Brase points out that HIPAA actually provides for the sharing of patient information, meaning that healthcare entities with a “need to know” are able to share that information freely unless state law says otherwise. According to the law, “The health care provider may share or discuss only the information that the person involved needs to know about the patient’s care or payment for care.” 

Brase says such language is dangerously vague. “How many people have a ‘need to know,’ and would the patient be happy with all those need to know people having access to their full medical records?”

State initiatives. At the state level, there has been some progress made toward centralizing patient healthcare information. Some have created master patient lookups where providers can access either full patient information or at least a list of who has treated the patient so there is a point of contact. New York, for example, has made progress by incenti­vizing private and public healthcare companies to aggregate their healthcare information through the Delivery System Reform Incentive Payment Program, run by the Office of the Medicaid Inspector General. 

Emergency care. While the sharing of patient data raises privacy issues, saving patients’ lives is the top priority in an emergency, says Greene. In a disaster situation such as Hurricanes Katrina and Sandy, he notes that medical workers must comply with state laws when dealing with patient medical records. 

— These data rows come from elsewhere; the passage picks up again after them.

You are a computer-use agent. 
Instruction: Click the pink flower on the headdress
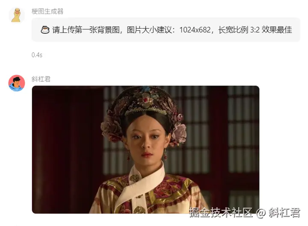point(179,132)
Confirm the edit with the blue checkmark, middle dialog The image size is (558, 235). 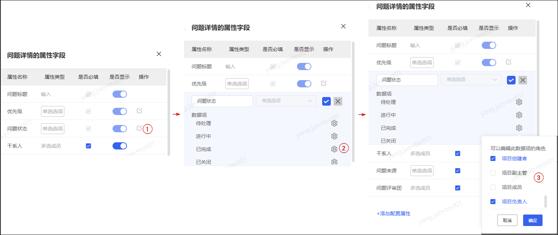326,101
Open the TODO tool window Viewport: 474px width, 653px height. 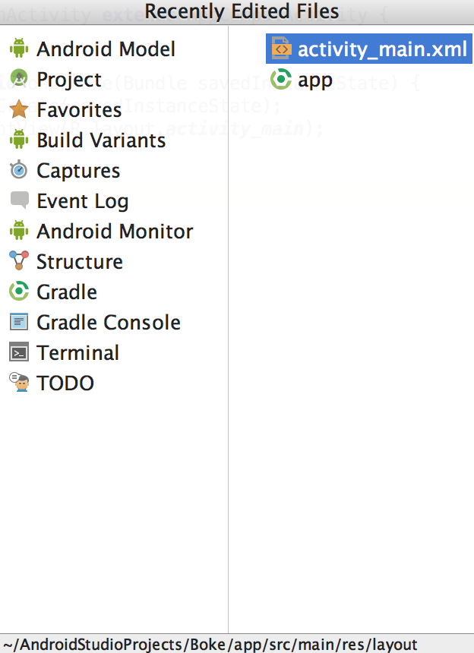tap(65, 383)
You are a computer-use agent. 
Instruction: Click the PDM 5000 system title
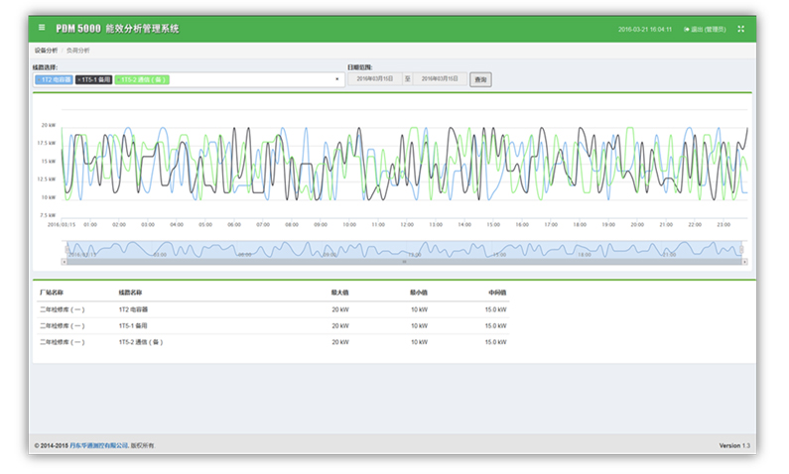(117, 29)
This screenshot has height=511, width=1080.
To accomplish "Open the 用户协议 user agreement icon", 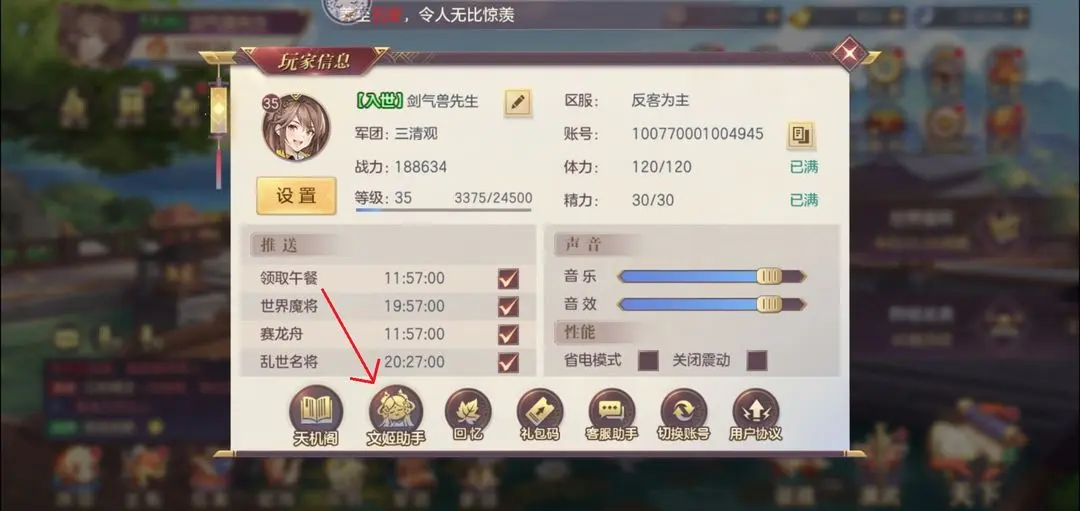I will coord(756,413).
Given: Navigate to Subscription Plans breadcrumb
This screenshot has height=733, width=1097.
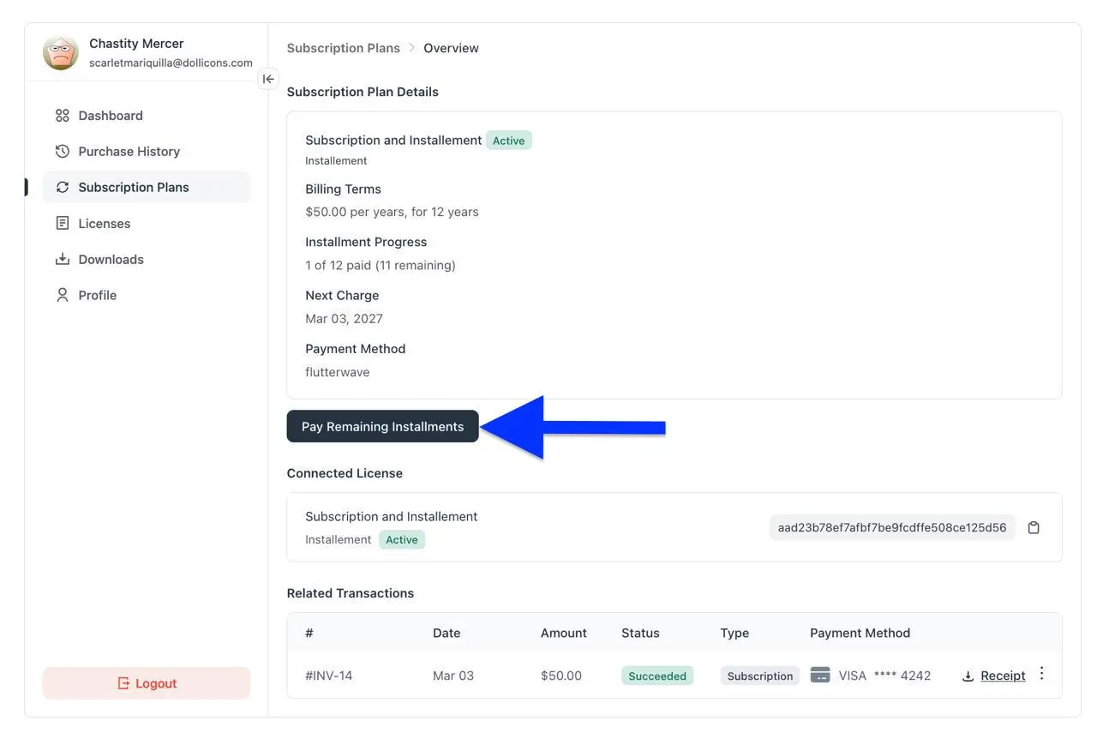Looking at the screenshot, I should (x=343, y=48).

But there are ways to work around those rules if necessary. Some states have what is known as the “break the glass” procedure, which means that a medical worker can temporarily access a patient record during a disaster. There are also different rules among states for patient privacy, including “opt-in” or “opt-out” procedures. With opt-in, a patient has to give a doctor’s office permission to share his or her medical records with another organization, for example. In an opt-out situation, it’s assumed a patient record is okay to share with other providers unless expressed otherwise. 

During a disaster, Greene adds, the ability to not only view, but also edit patient information, is critical. “There has to be a way not only to pull that information from a central repository but also put new information back,” says Greene. “Almost like taking a library book down and then returning it with a few extra pages in it now because it’s the individual patient’s information. And that truly is a challenge.”